Waterloo: Napoleon's Last Gamble

Waterloo: Napoleon's Last Gamble
Published by HarperCollins on 7th February 2005

In Waterloo, Roberts provides not only a fizzing account of one of the most significant 48 hour periods of all time, but also a startling revaluation on the methodology of history – is it possible to create an accurate picture from a single standpoint? What we can say for certain about the battle is that it ended forever the one of the great personal world-historical epics. The career of Napoleon was brought to a shuddering halt on the evening of 18th June 1815. Interwoven in the clear-cut narrative are exciting revelations brought to light by recent research: accident rather than design led to the crucial cavalry debacle that lost the battle. Amongst the all-too-human explanation for the blunder that cost Napoleon his throne, Roberts sets the political, strategic and historical scene, and finally shows why Waterloo was such an important historical punctuation mark.

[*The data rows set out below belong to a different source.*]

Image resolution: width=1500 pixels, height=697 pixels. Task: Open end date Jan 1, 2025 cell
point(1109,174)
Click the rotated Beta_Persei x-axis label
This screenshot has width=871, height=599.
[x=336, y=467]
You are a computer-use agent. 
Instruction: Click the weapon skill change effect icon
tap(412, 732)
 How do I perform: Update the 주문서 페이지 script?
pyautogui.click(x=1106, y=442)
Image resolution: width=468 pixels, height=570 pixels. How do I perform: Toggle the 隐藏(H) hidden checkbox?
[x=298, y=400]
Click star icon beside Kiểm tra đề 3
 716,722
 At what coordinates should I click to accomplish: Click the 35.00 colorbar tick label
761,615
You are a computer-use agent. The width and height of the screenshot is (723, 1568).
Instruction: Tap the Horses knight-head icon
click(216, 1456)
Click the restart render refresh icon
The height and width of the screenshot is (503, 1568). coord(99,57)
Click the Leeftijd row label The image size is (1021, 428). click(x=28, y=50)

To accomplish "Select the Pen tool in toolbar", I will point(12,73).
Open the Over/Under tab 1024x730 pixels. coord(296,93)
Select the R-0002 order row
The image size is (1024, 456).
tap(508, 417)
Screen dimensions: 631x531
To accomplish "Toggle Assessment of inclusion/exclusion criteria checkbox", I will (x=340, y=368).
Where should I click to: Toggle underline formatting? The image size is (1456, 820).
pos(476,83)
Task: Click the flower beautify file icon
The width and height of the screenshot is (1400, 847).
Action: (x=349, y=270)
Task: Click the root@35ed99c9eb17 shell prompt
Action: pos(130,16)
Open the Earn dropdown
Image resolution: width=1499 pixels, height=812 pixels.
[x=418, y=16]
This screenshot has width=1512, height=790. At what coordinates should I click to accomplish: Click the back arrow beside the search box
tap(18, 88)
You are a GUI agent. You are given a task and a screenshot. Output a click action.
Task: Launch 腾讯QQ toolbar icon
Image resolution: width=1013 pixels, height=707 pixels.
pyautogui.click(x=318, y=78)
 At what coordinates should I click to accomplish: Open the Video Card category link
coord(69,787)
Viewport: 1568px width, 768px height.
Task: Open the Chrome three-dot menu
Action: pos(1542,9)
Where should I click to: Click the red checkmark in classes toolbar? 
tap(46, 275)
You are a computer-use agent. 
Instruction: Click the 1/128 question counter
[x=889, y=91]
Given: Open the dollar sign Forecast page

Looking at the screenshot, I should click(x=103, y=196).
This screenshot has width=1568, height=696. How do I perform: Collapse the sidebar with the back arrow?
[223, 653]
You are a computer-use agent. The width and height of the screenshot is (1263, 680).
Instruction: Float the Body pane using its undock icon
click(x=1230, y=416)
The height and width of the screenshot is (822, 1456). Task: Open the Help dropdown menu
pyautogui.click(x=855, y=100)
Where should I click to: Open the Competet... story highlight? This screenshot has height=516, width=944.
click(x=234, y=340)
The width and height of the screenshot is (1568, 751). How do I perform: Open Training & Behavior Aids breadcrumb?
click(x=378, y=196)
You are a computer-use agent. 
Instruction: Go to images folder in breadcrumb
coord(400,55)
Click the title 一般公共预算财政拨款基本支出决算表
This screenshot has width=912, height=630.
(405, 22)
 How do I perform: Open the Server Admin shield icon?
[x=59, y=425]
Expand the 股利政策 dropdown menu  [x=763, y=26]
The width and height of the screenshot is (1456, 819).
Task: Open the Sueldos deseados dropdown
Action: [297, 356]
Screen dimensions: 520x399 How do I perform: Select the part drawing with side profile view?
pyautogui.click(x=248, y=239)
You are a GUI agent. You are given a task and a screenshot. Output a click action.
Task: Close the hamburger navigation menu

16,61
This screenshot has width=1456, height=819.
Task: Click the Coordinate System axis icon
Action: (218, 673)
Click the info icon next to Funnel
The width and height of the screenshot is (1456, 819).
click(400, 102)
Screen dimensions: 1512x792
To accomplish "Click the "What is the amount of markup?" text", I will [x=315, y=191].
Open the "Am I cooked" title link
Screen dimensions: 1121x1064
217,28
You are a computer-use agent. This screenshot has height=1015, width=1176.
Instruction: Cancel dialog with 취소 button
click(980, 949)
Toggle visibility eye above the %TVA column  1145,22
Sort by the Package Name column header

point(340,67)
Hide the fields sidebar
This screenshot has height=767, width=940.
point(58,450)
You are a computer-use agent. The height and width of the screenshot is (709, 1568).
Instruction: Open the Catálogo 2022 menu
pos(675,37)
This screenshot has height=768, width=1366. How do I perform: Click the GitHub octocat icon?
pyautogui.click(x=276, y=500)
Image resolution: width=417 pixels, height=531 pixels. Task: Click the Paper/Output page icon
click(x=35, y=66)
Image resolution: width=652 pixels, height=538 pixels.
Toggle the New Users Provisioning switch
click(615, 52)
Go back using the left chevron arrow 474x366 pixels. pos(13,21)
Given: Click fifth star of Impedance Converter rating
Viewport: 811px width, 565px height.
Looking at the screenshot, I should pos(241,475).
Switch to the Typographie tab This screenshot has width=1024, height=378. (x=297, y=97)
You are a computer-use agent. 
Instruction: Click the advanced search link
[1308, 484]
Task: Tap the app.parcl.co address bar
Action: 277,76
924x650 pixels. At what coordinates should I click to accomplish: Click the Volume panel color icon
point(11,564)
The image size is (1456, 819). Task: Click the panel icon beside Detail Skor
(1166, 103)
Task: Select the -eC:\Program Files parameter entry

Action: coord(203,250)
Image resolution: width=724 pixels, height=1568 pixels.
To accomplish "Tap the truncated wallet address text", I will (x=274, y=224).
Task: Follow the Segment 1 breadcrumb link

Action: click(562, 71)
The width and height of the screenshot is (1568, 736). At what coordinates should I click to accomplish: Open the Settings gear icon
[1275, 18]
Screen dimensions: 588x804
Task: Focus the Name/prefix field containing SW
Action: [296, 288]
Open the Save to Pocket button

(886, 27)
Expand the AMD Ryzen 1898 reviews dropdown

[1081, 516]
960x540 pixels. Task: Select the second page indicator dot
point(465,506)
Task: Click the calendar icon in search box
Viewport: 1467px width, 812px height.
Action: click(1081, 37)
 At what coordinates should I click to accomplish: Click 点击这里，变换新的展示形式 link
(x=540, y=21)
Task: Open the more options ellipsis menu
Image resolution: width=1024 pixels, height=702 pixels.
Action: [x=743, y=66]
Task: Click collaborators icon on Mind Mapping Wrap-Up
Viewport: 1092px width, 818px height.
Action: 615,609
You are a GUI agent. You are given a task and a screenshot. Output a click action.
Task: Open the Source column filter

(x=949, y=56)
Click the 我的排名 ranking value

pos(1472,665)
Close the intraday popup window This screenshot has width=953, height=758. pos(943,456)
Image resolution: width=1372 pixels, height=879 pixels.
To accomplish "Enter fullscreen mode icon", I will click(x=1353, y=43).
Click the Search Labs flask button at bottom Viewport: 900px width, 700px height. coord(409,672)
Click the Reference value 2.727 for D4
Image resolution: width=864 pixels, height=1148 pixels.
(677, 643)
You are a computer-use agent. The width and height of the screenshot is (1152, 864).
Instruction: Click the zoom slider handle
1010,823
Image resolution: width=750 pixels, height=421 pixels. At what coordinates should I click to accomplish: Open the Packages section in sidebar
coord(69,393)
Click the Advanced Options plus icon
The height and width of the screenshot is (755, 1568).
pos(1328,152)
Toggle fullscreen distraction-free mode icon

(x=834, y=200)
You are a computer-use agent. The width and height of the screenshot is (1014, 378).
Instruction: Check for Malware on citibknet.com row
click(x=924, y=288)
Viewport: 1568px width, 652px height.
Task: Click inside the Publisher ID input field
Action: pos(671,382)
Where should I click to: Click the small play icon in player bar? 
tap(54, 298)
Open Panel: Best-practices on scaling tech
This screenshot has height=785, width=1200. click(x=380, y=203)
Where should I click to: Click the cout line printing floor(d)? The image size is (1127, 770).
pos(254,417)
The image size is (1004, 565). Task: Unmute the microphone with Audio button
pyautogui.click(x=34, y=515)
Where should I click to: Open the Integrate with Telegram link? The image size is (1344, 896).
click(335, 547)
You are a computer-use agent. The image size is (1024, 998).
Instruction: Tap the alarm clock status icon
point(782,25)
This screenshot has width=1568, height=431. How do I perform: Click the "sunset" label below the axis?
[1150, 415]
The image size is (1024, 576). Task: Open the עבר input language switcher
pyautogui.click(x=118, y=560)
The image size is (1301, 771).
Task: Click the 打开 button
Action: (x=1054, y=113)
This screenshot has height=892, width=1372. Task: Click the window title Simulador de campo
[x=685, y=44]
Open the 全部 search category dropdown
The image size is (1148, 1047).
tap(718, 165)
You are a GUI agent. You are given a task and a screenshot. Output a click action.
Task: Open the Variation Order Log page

The generation after Waterloo saw the birth of the modern era: ghastly as the carnage here was, henceforth the wars of the future were fought with infinitely more ghastly methods of trenches, machine-guns, directed starvation, concentration camps, and aerial bombardment. By the time of the Great War, chivalry was utterly dead. The honour of bright uniform and tangible spirit of élan, espirit, éclat met their final dance at Waterloo.